Afghanistan had several Ganesha figures. The earliest is probably one from Sakar Dhar (formerly Shankar Dhar), north of Kabul, where Ganesha wears a yajnopavita (sacred thread) made of a snake. The left tusk is broken and his two lower arms rest on two curly-haired ganas (fig 2). Another early Ganesha figure from Afghanistan was a Maha-Vinayaka at Gardez (fig 3). The figure was later removed to the dargah Pir Rattan Nath at Kabul where it was worshipped by local Hindus. There is an inscription saying that, ‘This great and beautiful Maha Vinayaka was consecrated by the renowned Shahi king, the illustrious Shahi Khingala.’ Ganesha figures are found all over the world: Nepal, Tibet, Sri Lanka, Myanmar, Thailand, Cambodia, Indonesia and Borneo, Kung-hsien of China, Kangiten and Kakuzencho of Japan.
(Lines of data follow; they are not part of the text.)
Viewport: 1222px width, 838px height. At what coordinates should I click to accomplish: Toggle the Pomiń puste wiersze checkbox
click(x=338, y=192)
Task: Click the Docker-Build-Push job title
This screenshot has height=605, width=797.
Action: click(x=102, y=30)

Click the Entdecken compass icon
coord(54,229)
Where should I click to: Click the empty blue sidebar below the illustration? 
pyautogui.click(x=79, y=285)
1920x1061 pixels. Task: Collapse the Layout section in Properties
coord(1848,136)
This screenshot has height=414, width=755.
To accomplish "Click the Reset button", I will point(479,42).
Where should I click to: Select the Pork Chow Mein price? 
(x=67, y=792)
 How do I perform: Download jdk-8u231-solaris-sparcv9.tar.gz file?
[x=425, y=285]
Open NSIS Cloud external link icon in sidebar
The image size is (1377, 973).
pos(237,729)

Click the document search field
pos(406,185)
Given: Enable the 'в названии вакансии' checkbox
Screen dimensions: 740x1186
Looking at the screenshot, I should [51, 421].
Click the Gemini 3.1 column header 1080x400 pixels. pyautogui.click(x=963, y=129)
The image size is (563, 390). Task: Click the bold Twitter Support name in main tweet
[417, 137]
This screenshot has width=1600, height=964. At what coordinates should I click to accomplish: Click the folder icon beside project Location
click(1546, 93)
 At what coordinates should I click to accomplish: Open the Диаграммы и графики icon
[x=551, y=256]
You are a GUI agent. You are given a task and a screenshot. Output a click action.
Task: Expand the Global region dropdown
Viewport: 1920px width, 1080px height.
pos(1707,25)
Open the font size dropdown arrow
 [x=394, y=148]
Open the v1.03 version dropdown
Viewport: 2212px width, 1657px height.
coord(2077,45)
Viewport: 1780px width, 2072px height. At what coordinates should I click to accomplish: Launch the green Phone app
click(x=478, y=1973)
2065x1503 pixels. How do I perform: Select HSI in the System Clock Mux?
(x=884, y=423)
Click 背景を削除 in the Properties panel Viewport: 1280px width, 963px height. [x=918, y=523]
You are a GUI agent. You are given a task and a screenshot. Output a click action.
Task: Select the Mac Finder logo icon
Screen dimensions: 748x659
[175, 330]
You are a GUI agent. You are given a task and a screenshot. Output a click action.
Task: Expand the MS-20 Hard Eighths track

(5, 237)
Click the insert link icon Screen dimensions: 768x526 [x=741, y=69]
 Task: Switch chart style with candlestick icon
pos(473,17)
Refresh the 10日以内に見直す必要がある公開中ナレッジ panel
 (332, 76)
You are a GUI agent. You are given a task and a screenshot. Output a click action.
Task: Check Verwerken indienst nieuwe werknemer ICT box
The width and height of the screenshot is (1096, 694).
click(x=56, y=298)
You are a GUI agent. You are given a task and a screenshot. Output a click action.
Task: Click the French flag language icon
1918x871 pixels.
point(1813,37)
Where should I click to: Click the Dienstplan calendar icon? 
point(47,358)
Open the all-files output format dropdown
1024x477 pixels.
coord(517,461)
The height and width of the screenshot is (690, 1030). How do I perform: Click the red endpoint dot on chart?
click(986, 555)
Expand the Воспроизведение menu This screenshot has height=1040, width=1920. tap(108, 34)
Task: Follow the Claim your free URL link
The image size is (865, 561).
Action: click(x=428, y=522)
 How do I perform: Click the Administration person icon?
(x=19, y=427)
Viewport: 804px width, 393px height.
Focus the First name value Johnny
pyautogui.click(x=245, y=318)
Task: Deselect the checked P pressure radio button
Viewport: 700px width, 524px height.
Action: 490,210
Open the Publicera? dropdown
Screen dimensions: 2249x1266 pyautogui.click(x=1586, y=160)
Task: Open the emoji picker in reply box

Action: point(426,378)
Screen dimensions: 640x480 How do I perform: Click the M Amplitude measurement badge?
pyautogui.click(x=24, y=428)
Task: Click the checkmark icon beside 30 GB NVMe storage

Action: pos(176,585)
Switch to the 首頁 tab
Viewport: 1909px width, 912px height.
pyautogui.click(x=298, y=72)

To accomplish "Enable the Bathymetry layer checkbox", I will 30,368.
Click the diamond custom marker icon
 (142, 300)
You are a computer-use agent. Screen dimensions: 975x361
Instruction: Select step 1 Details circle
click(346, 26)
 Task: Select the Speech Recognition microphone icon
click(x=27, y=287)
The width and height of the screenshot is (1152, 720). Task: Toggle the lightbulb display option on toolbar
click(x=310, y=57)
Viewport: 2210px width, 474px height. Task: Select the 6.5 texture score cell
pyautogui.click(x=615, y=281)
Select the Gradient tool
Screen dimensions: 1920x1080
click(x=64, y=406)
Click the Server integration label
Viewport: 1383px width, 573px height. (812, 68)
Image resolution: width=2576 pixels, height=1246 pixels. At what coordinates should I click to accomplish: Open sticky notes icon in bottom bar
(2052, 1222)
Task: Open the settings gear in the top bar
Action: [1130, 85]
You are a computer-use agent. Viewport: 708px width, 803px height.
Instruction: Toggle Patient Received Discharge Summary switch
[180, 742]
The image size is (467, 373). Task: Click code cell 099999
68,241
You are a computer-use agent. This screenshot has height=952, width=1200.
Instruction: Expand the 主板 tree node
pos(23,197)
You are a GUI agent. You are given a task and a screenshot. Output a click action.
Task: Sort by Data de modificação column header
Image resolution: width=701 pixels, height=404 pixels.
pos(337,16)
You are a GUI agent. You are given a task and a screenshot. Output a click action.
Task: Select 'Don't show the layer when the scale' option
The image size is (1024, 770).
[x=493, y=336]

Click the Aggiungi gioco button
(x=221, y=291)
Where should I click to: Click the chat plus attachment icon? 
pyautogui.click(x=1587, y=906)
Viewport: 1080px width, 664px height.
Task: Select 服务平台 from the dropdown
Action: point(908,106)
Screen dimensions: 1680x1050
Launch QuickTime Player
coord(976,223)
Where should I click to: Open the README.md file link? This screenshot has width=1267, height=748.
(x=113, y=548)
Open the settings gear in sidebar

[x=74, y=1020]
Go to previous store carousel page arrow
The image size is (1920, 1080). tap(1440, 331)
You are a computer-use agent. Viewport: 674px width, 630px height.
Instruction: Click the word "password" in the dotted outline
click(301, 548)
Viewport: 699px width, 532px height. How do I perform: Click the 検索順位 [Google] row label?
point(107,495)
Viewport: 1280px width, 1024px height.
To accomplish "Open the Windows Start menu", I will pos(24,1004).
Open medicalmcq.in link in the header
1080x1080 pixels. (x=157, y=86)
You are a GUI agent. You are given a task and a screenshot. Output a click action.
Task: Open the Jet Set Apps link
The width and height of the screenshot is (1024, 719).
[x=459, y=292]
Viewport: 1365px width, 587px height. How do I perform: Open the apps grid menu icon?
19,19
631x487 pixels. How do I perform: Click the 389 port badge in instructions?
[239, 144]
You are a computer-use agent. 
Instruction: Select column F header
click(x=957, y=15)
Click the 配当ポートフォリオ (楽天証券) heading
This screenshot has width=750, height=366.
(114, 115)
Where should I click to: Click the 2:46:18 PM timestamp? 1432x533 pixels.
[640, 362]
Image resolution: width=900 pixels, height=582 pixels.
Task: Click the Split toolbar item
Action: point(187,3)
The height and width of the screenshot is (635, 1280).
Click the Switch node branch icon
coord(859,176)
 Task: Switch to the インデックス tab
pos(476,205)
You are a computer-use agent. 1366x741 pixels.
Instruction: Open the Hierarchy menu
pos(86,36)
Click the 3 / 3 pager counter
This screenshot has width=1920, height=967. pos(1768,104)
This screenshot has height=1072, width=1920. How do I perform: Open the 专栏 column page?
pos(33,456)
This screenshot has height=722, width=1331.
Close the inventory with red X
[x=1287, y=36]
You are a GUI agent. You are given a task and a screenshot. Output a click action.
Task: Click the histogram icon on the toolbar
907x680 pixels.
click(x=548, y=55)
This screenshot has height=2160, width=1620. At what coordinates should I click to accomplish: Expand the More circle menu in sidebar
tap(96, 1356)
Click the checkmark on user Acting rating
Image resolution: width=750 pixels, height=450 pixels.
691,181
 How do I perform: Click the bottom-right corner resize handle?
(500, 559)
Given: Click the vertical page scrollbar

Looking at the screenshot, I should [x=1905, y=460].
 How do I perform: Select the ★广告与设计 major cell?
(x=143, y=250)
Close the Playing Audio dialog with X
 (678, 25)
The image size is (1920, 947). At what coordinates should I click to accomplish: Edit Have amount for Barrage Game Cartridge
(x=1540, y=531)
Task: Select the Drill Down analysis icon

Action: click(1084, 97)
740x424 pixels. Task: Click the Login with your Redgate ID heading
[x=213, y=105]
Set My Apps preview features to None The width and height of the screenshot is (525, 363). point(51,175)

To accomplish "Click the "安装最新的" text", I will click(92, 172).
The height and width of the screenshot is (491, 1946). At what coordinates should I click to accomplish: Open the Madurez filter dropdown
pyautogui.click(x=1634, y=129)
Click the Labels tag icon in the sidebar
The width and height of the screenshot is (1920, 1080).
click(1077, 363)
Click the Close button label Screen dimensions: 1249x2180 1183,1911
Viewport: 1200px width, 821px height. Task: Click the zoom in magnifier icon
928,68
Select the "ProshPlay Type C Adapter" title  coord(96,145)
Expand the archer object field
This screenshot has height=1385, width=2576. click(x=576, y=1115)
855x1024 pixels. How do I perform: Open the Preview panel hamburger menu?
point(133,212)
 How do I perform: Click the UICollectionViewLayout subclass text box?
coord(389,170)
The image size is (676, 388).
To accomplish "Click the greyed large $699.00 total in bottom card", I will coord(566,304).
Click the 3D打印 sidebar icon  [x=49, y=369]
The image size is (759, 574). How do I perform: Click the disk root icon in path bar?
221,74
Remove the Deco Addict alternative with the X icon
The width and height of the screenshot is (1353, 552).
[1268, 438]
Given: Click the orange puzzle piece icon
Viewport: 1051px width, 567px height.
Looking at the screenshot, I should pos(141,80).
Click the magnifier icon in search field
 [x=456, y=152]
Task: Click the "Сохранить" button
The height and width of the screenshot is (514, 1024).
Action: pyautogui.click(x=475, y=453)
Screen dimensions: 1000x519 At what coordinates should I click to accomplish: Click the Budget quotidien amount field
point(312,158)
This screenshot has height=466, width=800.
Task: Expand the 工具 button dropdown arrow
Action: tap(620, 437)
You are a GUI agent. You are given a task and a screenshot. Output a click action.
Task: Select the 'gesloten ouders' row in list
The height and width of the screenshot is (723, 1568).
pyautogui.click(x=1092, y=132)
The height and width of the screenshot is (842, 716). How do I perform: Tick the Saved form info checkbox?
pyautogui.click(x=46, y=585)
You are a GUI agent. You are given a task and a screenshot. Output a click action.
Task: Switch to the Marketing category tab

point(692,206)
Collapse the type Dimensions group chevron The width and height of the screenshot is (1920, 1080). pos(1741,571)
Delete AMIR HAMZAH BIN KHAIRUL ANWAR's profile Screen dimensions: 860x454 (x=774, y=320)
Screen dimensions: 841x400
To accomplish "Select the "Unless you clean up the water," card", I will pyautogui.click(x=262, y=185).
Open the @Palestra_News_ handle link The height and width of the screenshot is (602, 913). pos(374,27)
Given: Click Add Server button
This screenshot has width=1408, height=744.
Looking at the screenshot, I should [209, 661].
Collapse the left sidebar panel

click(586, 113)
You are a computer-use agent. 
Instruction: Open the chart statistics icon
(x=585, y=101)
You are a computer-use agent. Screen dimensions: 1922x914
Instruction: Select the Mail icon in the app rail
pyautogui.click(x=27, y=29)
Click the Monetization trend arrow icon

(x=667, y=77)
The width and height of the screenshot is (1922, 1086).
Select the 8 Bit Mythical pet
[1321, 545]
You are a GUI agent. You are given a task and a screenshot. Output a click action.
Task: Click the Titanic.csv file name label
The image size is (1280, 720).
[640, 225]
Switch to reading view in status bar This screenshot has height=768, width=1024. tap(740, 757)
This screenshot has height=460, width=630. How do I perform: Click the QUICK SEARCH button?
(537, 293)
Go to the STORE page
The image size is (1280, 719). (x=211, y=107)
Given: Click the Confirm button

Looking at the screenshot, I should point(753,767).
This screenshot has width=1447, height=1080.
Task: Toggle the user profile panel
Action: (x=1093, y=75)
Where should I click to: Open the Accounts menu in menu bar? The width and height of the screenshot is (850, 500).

I even bought a Ganesha image from a mosque.
The appearance of the river Cauvery is also associated with Ganesha in a local folktale of Karnataka. Sage Agastya came down south with water in his kamandala (sacred vessel). He called out to a boy (Ganesha in disguise) passing by and asked him to hold the vessel while he went to search for a spot from where the river could flow. Ganesha left the vessel in an ideal spot that he had chosen. A crow upset it and a river began to flow from that place—the Talakaveri in Coorg.
Ganesha holds a sheaf of corn, sugarcane and club, according to the TaittiriyaAranyaka. Later, the axe and moolaka (a bulbous radish-like root eaten by elephants) were included. As a God of the Deccan farmers, he holds a sugarcane, a modaka (a sweet offering of the harvest) or a sweet laddoo and his broken tusk, which could also have agricultural associations in its resemblance to the plough.
But sadly, he also holds an elephant goad and a noose. Symbolically, the goad prods man on the path of righteousness, and the noose conveys that worldly attachments are a noose around man’s neck. However, giving the elephant-headed God the goad and the noose is dramatic irony, for these are the tools used to torture, subjugate and tame the elephant. The axe is wielded by Ganesha to destroy demons and vanquish evil. But the weapon is also used to tether and control the elephant, a veritable source of fear.
Ganesha, as we know him today, developed in the Puranic period, with the rise in importance of the Ganapatya cult. In fact, so total was his absorption that by the seventh century CE, Adi Shankara included the worship of Ganapati as one of the six systems (shanmata) of the Hindu religion.
In recent times, the community worship of Ganesha has spread all over the country, particularly in the southern states where Ganesha is a popular deity. Today’s Ganeshas are baked, made with plaster of Paris, sometimes even strengthened with cement and RCC. When these Ganeshas are immersed in water, they do not dissolve, and we see the ugly and painful sight of Ganesha images hacked to pieces. Worse, they are decorated with toxic paints. The water is polluted and becomes a toxic hazard. In many places these are the only sources of drinking water. Ganesha, a symbol of good ecology, would certainly not approve.